As a journalist, Shundi published (also with the pen names of Gjergj Kuka or Nichts) various articles in different organs of the 1930s and 1940s, such as "Minerva", "Arbënia", "Shkëndija", and "Leka." ecc.) During 1941-1943 Shundi also contributed to the publication of the Drini magazine, a monthly periodical which promoted tourism in Albania.

As a literary critic, he wrote (often with polemic tones), about the contemporary poetry of notable Albanian authors, such as Gjergj Fishta, Vinçens Prennushi, and Lasgush Poradeci. He well described Fishta's character through typical stories of the priest's life, which reveal his wit and good nature.
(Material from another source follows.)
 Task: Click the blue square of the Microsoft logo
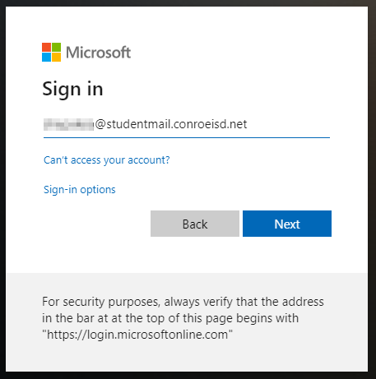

Albeit eclectic, his critique is said to have been influenced by the Italian idealistic critique of Benedetto Croce.

In 1937 Shundi published a drama with folklore themes, “Kalorësi i vdekjes ose Kostandini e Geruntina” (The death knight, or Konstandine and Geruntine). He has left three unpublished manuscripts: "Dy titanët – Skënderbeu e Moisi Golemi” (The two titans - Scanderbeg and Moisi Golemi), “Votra e gjyshit – shënime historike” (The grandfather's fireplace - historic notes), and the novel "Nanë moj” (O mother). Shundi, along with other writers in the 1930s, is deemed to have improved the quality of literature in the 1930s, by giving it a much more colorful expressiveness and making it more modern.

Together with other literary critics of the time, such as Nebil Çika, Ernest Koliqi, Asim Jakova, and Tahir Gjinali, Shundi belonged to the "reactionary" current of the neo-Albanianism of philosopher Branko Merxhani.

Shundi died in 1947 in mysterious circumstances. In recognition of his contributions as a literary critic and as former SK Tirana president, a street of Tirana bears his name.